Selected extract:
+-------+
Several experiments were carried out to evaluate the performance of the proposed system in identifying anomalous driving behaviors. The following sections describe the datasets used in the experiments and the evaluation results for the three anomalous driving behaviors.

4.2.1. Solid-Line Crossing and Entering Traffic-Restricted Areas

Table 1 shows the detection accuracy for solid-line crossing and entering restricted zones in Dataset 2. The relatively low recall for “entering-traffic-restricted-areas detection” may be due to the low resolution of online traffic cameras. An instance of anomalous driving behavior is shown in Figure 6, where the anomalous behavior (red rectangle; “CL”, line-crossing behavior) is illustrated.

4.2.2. Speeding behavior

Figure 7 shows the distribution of the estimated speed for the tracked vehicles, which approximately follows a normal distribution. Therefore, a confidence level can be taken into account dependent on random error estimation through the calculated speed-value uncertainties, which is based on the method of variance propagation that considers the effect of variables’ uncertainties on the uncertainty of a function based on them. Note that variance propagation can only evaluate random errors associated with the speed estimation. Moreover, because the ground truth of actual speeds is hard to manually obtain, the speed limit of the road was used as the threshold to classify speeding behavior. In our integrated system, anomalous speed, both too high and too low, was identified by comparing the speed limit of the road with the estimated speed within a high confidence interval, e.g., 68% corresponding to 1 σ v .

5. Discussion

5.1. Combination of Hungarian Algorithm and Kalman Filter

When a vehicle is undetected in successive frames, the Hungarian algorithm assigns the center of other detected vehicles into the trajectory of an undetected vehicle, which causes the wrong trajectory shown in the white line in Figure 8. Incorrect assignment using only the Hungarian algorithm has a large influence on behavior detection and causes many false positives in results, as shown in Table 2. The table concerns two types of footage from the Panónska cesta highway, where the on-site speed limit is 60 km/h. In this situation, a Kalman filter corrects the misassigned center by using a constant-velocity-motion model to predict the supposed center of the undetected vehicle and use it to replace the misassigned center, thus making the trajectory closer to the real situation, as shown by the colored lines in Figure 8.
+-------+
Stored data:

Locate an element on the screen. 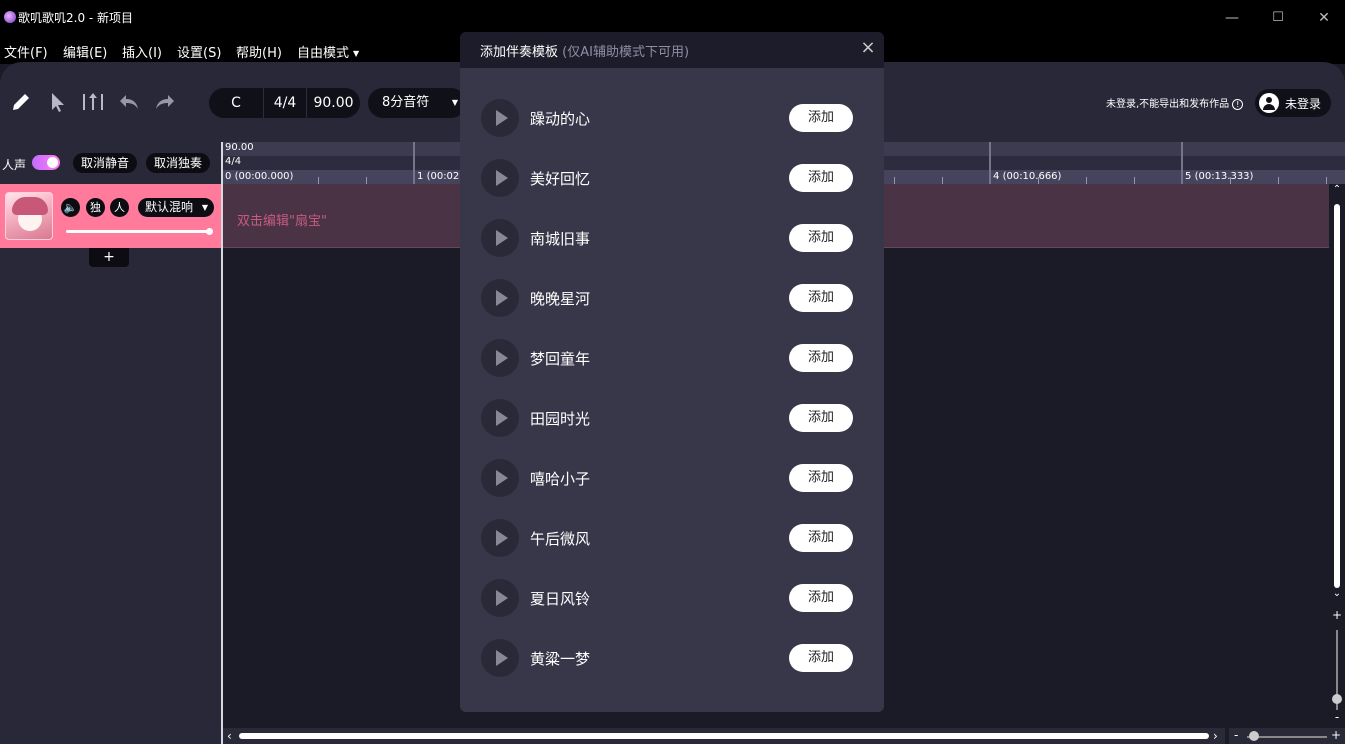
+-------+
Goal of the exercise: Write what follows the last sentence of the excerpt on detecting anomalous driving behavior. The data has no connection to the excerpt on detecting anomalous driving behavior.

Answer for the task:
5.2. Integration and Visualization

The main feature of the system is its ability to integrate online data collection, vehicle detection, vehicle tracking, and behavior classification so that users (urban authorities or road users) can easily obtain the pattern as long as the system has access to a set of traffic footage. The results from the anomalous-driving-behavior detection component are then paired with locations of the footage. Information of anomalous driving behavior at a certain location and time periods can then be analyzed to generate the respective patterns. For example, for our first dataset (VicRoads), the bicycle lane was set as the traffic-restricted area, and when any other objects, such as vehicles and pedestrians, entered this area, it was recorded as anomalous behavior. A bicycle lane with a smaller number of such behaviors can be recommended as a ‘cyclist-friendly’ route to individuals. Figure 9 shows an example of a hotspot map that can be created based on the observed behaviors.

5.3. High Adaptability

This system can be applied to any multiobject-tracking scenarios with only centroids provided, and with a Mask R-CNN model covering wide range of classes of objects. Compared to single-object tracking systems, this system can deal with complex situations with various objects mixing, and remove interference from unnecessary objects. Moreover, the system can be adapted to other functions, for instance, the automatic identification of solid lines and traffic-restricted areas, thus saving the trouble of manually re-setting the geometrical parameters every time for different types of footage.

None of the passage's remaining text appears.